Google letter admits that it allows developers to collect data from Gmail accounts

Google letter admits that it allows developers to collect data from Gmail accounts
In a letter sent to U.S. senators back in July, Google says that it allows app developers to scan Gmail accounts and share the results with others. All Google asks is that the developers' privacy policies clearly reveal possible uses for this data. Susan Molinari, Google's vice president for public policy and government affairs for the Americas said in the letter, "Developers may share data with third parties so long as they are transparent with the users about how they are using the data." And the company says that it makes sure that these policies are easily found by Gmail users so they can be reviewed by them before deciding to allow the information to be used.

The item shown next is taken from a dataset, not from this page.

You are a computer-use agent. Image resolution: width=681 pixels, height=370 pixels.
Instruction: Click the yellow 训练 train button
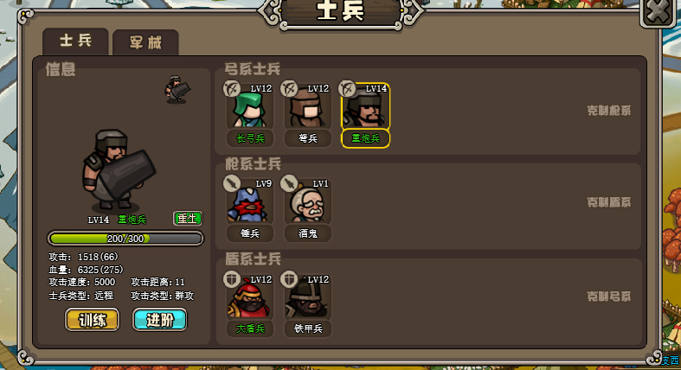tap(92, 320)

This is different than scanning Gmail for data to be used for ad targeting, a practice that Google put a halt to last year. But the results still infringe on users' privacy. The information that these app developers seek is the name of products you buy, which friends and co-workers you communicate with the most, and the name of places where you travel. The letter was sent in response to questions from lawmakers who were following up on an article published in the Wall Street Journal that explained how app developers can grab information from consumers' Gmail accounts. Some of the tools used by these developers are provided by Gmail, and some app developers have actually read the content of users' emails in order to fine tune their algorithms.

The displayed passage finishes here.